### [Textauszug]
Uni-Tübingen

Adventskalender 2016

Schätze aus der Universitätsbibliothek und dem Universitätsarchiv

14. Dezember: „Beglücktes Haus, gesegneter Beruf“

Werbeprospekt der Heilanstalt Bellevue in Kreuzlingen (Universitätsarchiv)

Im Jahr 1857 erwarb der Arzt Ludwig Binswanger (1820-1880) die Villa Bellevue in Kreuzlingen nahe Konstanz, um dort eine psychiatrische Klinik für heilfähige Kranke und Pfleglinge aus den besseren Ständen einzurichten. Nach dem Kauf unternahm er nicht unerhebliche Werbeanstrengungen, um Patienten zu gewinnen. Der erste Werbeprospekt von 1857 zeigt die Anstalt, unmittelbar vor den Toren Konstanz‘ am Ufer des Bodensees gelegen. Mit der Entwicklung der Psychiatrie zu einer medizinischen Disziplin in unserem heutigen Verständnis entstanden auch die ersten spezialisierten Krankenanstalten. Die sogenannten „Irren“ wurden in eigenen Anstalten, den „Irrenhäusern“ untergebracht. Neben den staatlichen Einrichtungen entstanden damals auch eine Reihe privater Anstalten wie die Heilanstalt Bellevue.

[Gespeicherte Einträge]
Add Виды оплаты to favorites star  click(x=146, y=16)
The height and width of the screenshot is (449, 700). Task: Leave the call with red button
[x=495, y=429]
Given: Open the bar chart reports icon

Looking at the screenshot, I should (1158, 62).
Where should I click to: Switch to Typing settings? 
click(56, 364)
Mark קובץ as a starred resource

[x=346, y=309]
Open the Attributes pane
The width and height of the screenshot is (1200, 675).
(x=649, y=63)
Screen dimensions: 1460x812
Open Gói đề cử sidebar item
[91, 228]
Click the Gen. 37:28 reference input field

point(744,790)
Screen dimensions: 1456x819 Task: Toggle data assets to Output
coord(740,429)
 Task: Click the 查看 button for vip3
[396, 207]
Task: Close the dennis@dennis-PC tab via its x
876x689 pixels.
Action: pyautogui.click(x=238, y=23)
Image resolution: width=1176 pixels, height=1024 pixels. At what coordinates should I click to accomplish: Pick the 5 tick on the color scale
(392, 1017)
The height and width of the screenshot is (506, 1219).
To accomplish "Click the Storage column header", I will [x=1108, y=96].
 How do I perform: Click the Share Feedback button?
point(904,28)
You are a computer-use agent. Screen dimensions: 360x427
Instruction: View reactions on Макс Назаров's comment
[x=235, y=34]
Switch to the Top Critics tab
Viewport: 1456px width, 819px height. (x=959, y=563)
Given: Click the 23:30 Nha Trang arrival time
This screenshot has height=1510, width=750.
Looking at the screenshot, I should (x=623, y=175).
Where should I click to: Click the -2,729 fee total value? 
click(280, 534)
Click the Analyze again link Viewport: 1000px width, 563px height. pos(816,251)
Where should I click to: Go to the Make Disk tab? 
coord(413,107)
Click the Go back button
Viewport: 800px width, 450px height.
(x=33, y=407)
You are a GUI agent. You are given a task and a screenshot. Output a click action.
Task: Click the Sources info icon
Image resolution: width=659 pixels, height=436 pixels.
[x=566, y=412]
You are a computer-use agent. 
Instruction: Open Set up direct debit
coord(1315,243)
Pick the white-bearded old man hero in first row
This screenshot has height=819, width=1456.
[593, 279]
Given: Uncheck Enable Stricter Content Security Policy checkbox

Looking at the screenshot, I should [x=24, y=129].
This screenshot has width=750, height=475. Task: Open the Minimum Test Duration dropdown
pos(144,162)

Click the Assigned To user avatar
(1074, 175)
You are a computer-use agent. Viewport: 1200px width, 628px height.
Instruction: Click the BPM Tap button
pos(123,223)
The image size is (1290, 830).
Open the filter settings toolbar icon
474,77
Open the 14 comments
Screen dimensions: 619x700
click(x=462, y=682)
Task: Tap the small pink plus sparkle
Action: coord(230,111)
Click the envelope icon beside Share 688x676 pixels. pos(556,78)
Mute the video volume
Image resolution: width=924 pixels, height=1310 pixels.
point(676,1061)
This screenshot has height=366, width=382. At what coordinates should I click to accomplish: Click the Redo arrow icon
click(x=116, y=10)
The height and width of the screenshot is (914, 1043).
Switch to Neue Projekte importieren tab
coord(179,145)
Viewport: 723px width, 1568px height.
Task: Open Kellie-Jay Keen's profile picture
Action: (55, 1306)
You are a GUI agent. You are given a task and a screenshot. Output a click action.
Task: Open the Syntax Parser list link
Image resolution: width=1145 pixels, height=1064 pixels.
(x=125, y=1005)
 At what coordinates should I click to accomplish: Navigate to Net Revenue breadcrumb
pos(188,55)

### [Arbeitsauftrag 1]
Prüfen Sie, ob die Aussagen (a), (b) und (c) mit dem Textauszug über die Heilanstalt Bellevue übereinstimmen. Antworten Sie jeweils mit Ja oder Nein und zitieren Sie die entscheidenden Worte wörtlich.
(a) Ludwig Binswanger erwarb die Villa Bellevue im Jahr 1857.
(b) Die Heilanstalt Bellevue war eine staatliche Einrichtung.
(c) Die Anstalt lag am Ufer des Bodensees.
### [Arbeitsauftrag 2]
Schreiben Sie aus dem Textauszug über die Heilanstalt Bellevue den Abschnitt zwischen „Schätze aus der“ und „in Kreuzlingen (Universitätsarchiv)“ wortgetreu ab, beide Stellen eingeschlossen.
Die Datensätze sind eigenständiges Material und gehören nicht zum Textauszug.

### [Antwortfeld 1]
(a) Ja: „Im Jahr 1857 erwarb der Arzt Ludwig Binswanger (1820-1880) die Villa Bellevue in Kreuzlingen nahe Konstanz“
(b) Nein: „Neben den staatlichen Einrichtungen entstanden damals auch eine Reihe privater Anstalten wie die Heilanstalt Bellevue.“
(c) Ja: „unmittelbar vor den Toren Konstanz‘ am Ufer des Bodensees gelegen“

### [Antwortfeld 2]
Schätze aus der Universitätsbibliothek und dem Universitätsarchiv

14. Dezember: „Beglücktes Haus, gesegneter Beruf“

Werbeprospekt der Heilanstalt Bellevue in Kreuzlingen (Universitätsarchiv)